Business News: Kering Sells Ulysse Nardin and Girard-Perregaux to Management

The luxury group exits the watch business altogether.

After several years of trying to grow its sub-scale watch division, Kering has sold both of its watch brands in a management buyout led by chief executive Patrick Pruniaux.

A former Apple executive who started his watch career at TAG Heuer, Mr Pruniaux first took charge of Ulysse Nardin in 2017 before also taking the top job at Girard-Perregaux a year later. He proceeded to merge both brands into a single factory in La Chaux-de-Fonds, a move that was subsequently followed by layoffs the next year. The slimmed-down brands will have the flexibility to do more, while also facing the challenge of being relatively small players facing off against stronger brands.

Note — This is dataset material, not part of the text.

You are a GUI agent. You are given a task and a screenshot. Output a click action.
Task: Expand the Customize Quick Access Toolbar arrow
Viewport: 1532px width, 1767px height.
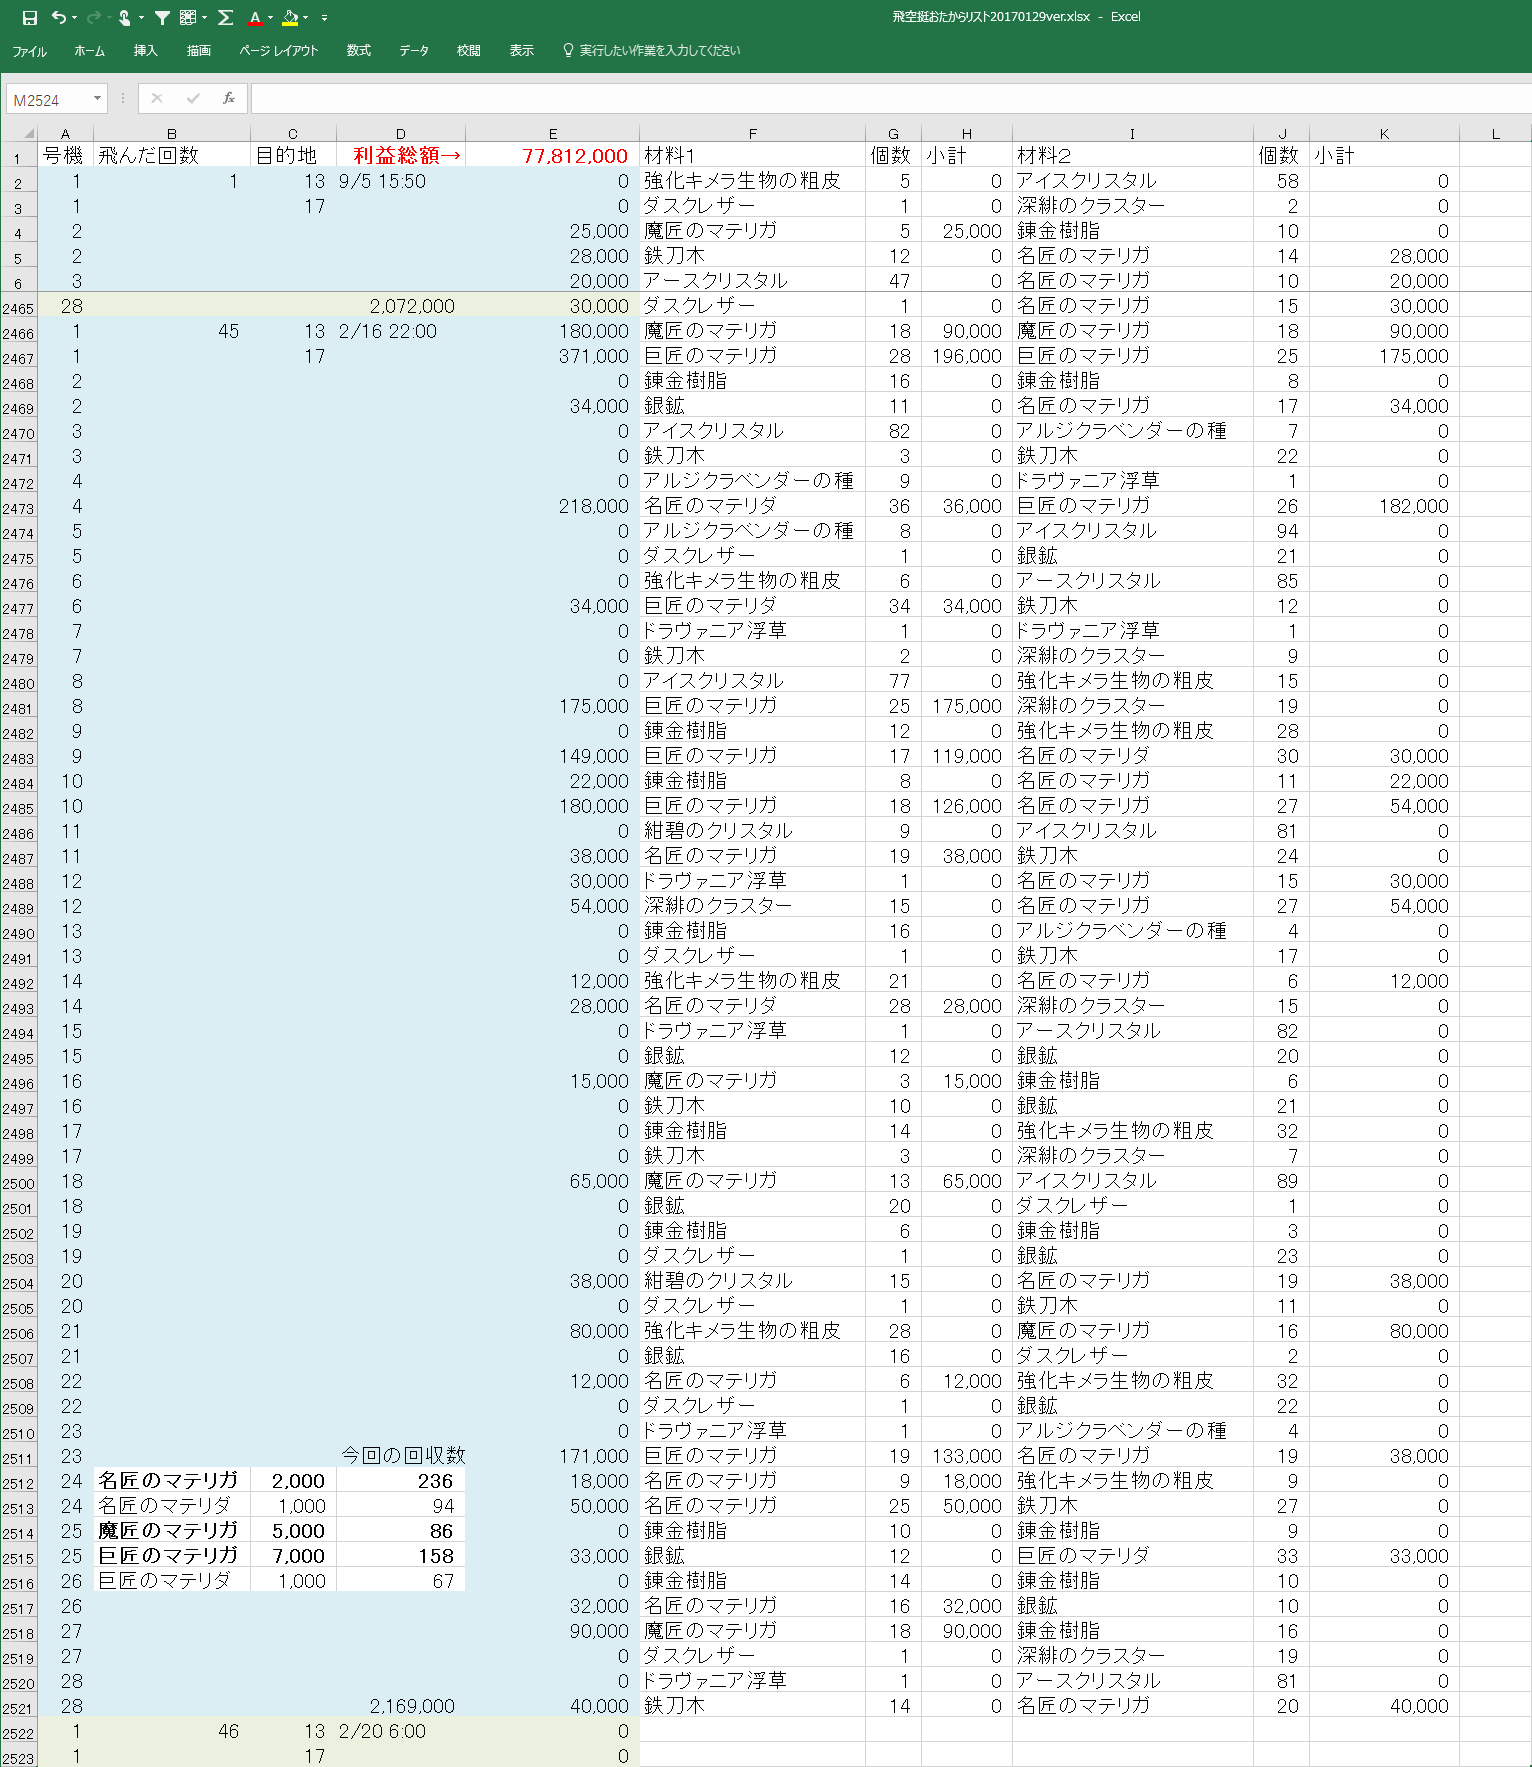click(x=324, y=18)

The French luxury group never managed to replicate the earlier success of its watch brands, both of which were run by iconoclastic entrepreneurs – Rolf Schnyder at Ulysse Nardin and Luigi “Gino” Macaluso at Girard-Perregaux. Both their deaths led to their heirs selling the respective companies to Kering, the Macaluso family in 2011 and the Schnyder family in 2014.

Patrick Pruniaux

With brands like Gucci and Saint Laurent in its stable, Kering had 2020 revenues of over €13 billion, leaving its two-brand watch division diminutive in comparison. The group never found the right formula for its watch division, resulting in the gradual erosion of sales.

At the time of their respective acquisitions, Girard-Perregaux has annual sales of about CHF180 million and Ulysse Nardin about €190 million according to recent estimates by Morgan Stanley. Today the investment bank estimates the two brands together turnover just €50 million with operating losses of a similar sum. Morgan Stanley rates the sale of both brands has a big positive, writing that the group “is now in a position of having no real ‘problem child’ in its portfolio of brands… the first time it has been in this position in over 20 years.”

In recent years, Kering chief executive Francois-Henri Pinault had indicated to industry insiders that the group would no longer invest in its watch division, compelling the brands to make it on their own. And that eventually led to talk that both brands were for sale, a prediction that has finally come true.

While Kering will still retain significant jewellery business that includes brands like Boucheron and Pomellato, the divestment of the two brands means the French luxury group is out of the watch business entirely.

The value of the transaction was not disclosed but will be announced by Kering in its 2021 annual report. Whatever that sum is, it will surely be far less than Kering paid for both brands. Ulysse Nardin alone was believed to have cost Kering over €650 million in 2014.